Good Friday and Easter take us to the very heart of the biblical story. When reading the passion accounts in the Gospels, one perceives that the evangelists present more than a mere tragedy depicting a pacifist’s response to brutality that all Jesus’ subsequent followers should emulate. Nor do the Gospel writers wish to present Jesus as just another one of the many messianic claimants who suffered the wrath of the Roman governor Pontius Pilot. Instead, they present us with something much more profound – God on a cross. The Creator who fashioned the universe stooped to become a man and even gave himself to die on a Roman torture rack. Why would he do that? The consistent answer given by the biblical authors is that the cross was intended to save God’s fallen creatures from their sins (Matt 1:28). Even if there is a widespread denial of sin’s reality in our culture today, the apparent proclivity of the human race to hate one another and what accords with goodness, righteousness, justice, and truth is too observable to deny. The biblical diagnosis of the human problem as an innate bent toward evil mysteriously inherited from the first man makes the best sense of these symptoms. Yet, into the darkness of humanity’s plight God ordained the dawn of that historic day we call Good Friday. There, in a brutal spectacle we would hardly call good from a human perspective, God suffered on a cross so that his estranged, sin-bound creatures might be freed and forgiven, to enjoy the glory of his fellowship again (1Pet 3:18).

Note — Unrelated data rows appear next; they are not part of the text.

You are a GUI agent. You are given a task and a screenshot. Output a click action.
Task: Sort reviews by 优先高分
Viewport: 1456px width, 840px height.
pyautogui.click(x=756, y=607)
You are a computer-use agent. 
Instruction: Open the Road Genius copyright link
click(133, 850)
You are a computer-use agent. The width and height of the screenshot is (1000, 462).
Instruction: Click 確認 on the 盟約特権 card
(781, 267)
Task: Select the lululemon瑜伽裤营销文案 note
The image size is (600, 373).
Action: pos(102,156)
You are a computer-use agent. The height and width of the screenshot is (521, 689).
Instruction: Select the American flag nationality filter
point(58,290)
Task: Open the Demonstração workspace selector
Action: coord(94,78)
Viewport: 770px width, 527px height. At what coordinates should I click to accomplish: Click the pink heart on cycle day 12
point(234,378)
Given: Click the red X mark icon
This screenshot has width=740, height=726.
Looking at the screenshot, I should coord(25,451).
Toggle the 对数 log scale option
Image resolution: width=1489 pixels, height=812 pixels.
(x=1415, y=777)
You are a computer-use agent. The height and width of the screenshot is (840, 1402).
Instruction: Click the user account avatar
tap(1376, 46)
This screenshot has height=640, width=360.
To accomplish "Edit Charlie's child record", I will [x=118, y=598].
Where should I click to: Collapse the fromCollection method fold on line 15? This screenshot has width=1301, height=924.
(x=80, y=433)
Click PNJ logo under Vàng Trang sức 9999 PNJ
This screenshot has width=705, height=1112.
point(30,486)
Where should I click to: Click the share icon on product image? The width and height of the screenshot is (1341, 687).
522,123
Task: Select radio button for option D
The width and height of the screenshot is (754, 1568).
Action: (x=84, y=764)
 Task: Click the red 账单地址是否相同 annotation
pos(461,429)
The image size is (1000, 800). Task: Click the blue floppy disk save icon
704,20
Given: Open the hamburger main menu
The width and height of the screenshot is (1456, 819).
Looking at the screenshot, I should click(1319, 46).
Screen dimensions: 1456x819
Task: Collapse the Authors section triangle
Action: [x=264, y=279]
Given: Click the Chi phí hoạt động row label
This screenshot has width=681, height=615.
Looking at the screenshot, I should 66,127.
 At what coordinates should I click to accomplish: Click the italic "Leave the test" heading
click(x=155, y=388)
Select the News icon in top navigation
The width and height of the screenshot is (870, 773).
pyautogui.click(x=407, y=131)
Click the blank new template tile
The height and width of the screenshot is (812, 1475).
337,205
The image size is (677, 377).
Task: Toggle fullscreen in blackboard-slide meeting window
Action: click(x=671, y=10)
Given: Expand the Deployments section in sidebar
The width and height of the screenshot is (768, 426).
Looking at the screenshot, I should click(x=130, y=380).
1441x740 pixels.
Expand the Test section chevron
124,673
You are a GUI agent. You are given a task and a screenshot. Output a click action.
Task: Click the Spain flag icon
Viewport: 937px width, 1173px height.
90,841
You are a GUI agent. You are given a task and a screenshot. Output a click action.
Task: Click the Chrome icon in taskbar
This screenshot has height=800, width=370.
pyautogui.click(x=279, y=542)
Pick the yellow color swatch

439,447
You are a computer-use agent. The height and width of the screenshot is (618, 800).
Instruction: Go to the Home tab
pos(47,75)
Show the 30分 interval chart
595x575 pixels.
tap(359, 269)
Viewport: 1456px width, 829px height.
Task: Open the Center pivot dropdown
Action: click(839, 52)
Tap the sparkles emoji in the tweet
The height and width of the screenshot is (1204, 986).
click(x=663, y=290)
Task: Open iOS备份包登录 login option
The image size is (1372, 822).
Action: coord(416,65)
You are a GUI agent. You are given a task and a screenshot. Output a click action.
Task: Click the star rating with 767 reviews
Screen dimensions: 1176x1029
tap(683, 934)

Yet, if Good Friday never gave way to Easter morning the theological profundity of the cross would look like nothing more then the tragic end of an obscure first-century Jew’s itinerant preaching career. But all of the Gospel writers consistently witness to the fact that the miraculous did happen – Jesus of Nazareth actually rose physically from the dead. These claims would be truly incredible if it were not for the fact that they are backed by the compelling type of moral certainty one gets from eyewitness testimony. The early disciples of Jesus did not proclaim the resurrection in a vacuum. Jerusalem, the locale of the Holy Sepulcher and of all Jesus’ antagonists, strategically speaking, is the least likely place to propagate a sham, especially if his decaying body could be produced any time after Easter morning. Despite the inhospitable environment, no corpse was produced. Of course there are theories posed as rational explanations of such assumed irrationality. Yet none of them (i.e. the stolen body theory, the swoon theory, the joint delusion theory) are as compelling as the straightforward testimony of the Gospels. Most of all, I find it extremely hard to believe that the disciples of Jesus were willing to die for proclaiming something they knew was an outright lie. All of the Gospels testify that Jesus conquered death, and this fact alone best explains the subsequent rise of Christianity.
Two thousand years later the faithful still take the apostle’s testimony upon their lips and into their hearts in the words of the Creed: “We believe in One Lord Jesus Christ, . . . [who] suffered under Pontius Pilate, was crucified, died and was buried; . . . The third day he rose form the dead.” Of course, many remain firmly unconvinced. This comes as no surprise since even the Gospel writers record how some disbelieved the glorious reality standing right before their eyes (Matt 28:18). Yet, others may sense the springtime of conviction budding in the soul. For them, the glory of Good Friday and Easter causes the light of truth to shine distinctly through the Christian pane enshrined in the mosaic of religious pluralism.